===== Supplied data

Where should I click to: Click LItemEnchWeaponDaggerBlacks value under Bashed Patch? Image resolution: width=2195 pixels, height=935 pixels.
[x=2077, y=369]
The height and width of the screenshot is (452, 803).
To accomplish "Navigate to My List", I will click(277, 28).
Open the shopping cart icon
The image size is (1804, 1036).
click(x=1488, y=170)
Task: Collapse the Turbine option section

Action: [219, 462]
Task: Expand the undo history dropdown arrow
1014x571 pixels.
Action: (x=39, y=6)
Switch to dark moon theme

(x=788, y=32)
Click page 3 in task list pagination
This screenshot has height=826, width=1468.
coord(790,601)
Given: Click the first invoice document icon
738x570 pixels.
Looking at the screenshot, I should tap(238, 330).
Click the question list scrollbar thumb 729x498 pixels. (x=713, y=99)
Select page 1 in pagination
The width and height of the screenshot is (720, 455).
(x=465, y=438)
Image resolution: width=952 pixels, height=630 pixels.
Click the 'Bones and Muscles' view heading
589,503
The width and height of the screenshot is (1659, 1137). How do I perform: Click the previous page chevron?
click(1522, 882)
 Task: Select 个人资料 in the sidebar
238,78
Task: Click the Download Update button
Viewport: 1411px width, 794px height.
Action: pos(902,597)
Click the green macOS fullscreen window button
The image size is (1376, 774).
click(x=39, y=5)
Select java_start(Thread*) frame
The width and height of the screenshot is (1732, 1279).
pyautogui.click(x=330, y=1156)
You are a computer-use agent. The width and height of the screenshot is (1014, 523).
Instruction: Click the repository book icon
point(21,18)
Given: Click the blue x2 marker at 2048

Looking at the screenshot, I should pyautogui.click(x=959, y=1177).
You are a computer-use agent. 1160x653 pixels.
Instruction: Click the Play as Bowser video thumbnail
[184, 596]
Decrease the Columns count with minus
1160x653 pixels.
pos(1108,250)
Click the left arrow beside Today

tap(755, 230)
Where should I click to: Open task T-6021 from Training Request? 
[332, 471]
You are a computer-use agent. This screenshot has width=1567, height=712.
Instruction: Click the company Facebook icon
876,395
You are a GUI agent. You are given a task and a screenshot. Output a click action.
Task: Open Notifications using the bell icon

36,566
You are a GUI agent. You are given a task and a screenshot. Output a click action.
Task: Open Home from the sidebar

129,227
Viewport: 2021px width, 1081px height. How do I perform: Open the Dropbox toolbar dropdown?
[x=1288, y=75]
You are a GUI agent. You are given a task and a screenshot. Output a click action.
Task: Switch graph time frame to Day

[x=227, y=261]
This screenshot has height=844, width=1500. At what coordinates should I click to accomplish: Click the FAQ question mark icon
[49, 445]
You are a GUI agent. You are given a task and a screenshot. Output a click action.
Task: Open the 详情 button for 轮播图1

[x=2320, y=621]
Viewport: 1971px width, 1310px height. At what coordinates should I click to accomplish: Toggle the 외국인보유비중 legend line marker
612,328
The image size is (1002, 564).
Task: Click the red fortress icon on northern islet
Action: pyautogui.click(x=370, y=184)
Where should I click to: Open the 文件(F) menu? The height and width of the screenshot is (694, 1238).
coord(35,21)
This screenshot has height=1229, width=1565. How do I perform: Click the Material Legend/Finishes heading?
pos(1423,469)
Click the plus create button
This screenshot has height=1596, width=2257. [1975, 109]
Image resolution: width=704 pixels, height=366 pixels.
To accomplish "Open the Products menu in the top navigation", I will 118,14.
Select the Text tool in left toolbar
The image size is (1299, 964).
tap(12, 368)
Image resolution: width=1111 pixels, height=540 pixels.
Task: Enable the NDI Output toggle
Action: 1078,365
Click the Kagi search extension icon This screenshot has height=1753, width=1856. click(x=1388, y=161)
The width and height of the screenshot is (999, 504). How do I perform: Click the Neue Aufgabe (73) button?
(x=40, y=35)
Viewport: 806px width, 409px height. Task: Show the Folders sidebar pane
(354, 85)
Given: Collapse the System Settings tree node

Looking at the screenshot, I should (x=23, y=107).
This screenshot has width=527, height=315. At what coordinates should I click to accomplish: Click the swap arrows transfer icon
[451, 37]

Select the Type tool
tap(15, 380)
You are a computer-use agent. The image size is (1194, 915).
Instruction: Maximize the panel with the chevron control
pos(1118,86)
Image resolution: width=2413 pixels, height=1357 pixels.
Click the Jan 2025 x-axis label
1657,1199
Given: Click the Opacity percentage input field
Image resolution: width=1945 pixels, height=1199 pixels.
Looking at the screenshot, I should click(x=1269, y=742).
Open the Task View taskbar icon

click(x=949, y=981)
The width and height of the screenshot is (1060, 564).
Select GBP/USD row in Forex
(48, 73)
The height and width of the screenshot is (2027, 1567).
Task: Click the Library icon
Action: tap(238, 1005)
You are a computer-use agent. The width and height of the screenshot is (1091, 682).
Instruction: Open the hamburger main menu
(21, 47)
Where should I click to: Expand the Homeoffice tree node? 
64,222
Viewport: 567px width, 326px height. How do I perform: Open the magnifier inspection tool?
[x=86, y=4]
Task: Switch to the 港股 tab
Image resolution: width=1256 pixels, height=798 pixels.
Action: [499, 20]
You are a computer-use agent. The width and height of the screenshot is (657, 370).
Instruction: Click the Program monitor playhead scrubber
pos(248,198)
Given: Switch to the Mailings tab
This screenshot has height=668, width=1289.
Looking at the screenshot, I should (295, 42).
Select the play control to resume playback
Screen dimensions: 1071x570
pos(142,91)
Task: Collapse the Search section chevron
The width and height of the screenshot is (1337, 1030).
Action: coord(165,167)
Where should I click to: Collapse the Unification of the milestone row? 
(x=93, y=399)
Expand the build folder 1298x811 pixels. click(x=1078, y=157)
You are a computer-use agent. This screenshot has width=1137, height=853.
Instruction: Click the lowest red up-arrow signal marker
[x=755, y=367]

==========

Exercise aim:
Could you copy every line from the records that mentions the word "computer"?

Answer for this exercise:
You are a computer-use agent. The width and height of the screenshot is (1014, 523).
You are a computer-use agent. 1160x653 pixels.
You are a computer-use agent. This screenshot has width=1567, height=712.
You are a computer-use agent. The image size is (1194, 915).
You are a computer-use agent. The width and height of the screenshot is (1091, 682).
You are a computer-use agent. The width and height of the screenshot is (657, 370).
You are a computer-use agent. This screenshot has width=1137, height=853.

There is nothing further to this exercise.